- **DATA**
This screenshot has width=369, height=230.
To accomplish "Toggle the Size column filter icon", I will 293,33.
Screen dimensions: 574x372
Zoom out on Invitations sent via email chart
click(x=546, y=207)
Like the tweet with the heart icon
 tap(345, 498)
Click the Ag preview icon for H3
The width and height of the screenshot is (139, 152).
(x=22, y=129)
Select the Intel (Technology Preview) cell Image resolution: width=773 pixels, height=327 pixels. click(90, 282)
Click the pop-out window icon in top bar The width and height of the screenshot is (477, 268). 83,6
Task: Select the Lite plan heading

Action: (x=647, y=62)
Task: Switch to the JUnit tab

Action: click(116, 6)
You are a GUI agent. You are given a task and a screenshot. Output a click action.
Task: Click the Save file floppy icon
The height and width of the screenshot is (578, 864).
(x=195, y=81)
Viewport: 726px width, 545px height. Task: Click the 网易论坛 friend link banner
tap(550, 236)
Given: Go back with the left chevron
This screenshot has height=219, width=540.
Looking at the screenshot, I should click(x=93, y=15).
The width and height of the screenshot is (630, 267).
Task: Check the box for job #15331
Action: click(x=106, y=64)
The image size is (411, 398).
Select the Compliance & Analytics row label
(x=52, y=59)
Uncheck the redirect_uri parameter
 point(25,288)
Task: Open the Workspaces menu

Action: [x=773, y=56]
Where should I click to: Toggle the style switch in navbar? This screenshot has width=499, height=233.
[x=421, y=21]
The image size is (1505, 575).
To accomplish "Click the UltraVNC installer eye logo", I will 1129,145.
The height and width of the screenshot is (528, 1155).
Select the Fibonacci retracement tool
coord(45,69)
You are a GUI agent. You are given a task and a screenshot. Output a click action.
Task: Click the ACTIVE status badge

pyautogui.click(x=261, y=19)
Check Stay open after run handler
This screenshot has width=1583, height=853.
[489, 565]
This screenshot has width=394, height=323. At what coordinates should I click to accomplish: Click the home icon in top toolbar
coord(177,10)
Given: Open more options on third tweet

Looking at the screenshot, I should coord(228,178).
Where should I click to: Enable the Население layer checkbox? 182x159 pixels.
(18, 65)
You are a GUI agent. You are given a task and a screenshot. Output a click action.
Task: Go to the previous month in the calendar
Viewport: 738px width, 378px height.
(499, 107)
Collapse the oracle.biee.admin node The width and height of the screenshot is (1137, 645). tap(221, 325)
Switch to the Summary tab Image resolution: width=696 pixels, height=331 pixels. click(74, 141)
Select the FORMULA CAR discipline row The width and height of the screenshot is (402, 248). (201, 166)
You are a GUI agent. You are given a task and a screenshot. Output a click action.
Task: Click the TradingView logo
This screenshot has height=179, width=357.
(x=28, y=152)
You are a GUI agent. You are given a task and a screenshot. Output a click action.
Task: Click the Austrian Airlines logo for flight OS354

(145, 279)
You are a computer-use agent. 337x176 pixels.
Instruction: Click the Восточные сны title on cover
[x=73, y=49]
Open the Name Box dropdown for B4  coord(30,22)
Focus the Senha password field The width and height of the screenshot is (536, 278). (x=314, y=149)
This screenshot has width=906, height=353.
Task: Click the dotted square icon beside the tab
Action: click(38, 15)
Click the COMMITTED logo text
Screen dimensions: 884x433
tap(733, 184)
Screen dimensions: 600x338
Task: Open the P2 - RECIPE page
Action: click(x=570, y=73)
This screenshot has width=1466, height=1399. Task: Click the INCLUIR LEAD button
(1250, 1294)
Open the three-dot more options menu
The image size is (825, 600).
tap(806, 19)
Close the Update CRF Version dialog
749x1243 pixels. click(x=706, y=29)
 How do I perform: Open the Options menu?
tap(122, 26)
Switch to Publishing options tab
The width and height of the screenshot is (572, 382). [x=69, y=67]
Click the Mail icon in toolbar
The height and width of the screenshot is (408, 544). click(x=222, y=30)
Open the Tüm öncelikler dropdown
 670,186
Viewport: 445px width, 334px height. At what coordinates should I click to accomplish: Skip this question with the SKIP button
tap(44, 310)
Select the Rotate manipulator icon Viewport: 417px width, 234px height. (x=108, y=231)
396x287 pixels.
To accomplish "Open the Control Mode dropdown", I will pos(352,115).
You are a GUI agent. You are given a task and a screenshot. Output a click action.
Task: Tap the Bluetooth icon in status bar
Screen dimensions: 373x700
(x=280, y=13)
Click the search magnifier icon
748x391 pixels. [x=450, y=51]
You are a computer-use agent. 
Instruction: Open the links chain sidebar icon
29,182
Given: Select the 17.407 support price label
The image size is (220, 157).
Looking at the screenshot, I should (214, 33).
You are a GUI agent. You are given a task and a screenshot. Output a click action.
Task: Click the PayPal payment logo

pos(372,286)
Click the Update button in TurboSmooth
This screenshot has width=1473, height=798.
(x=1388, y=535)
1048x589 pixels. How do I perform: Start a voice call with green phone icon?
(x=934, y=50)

- **EXERCISE DESCRIPTION**
Write the number of data lines with "will", nothing else.

- **ANSWER AREA**
3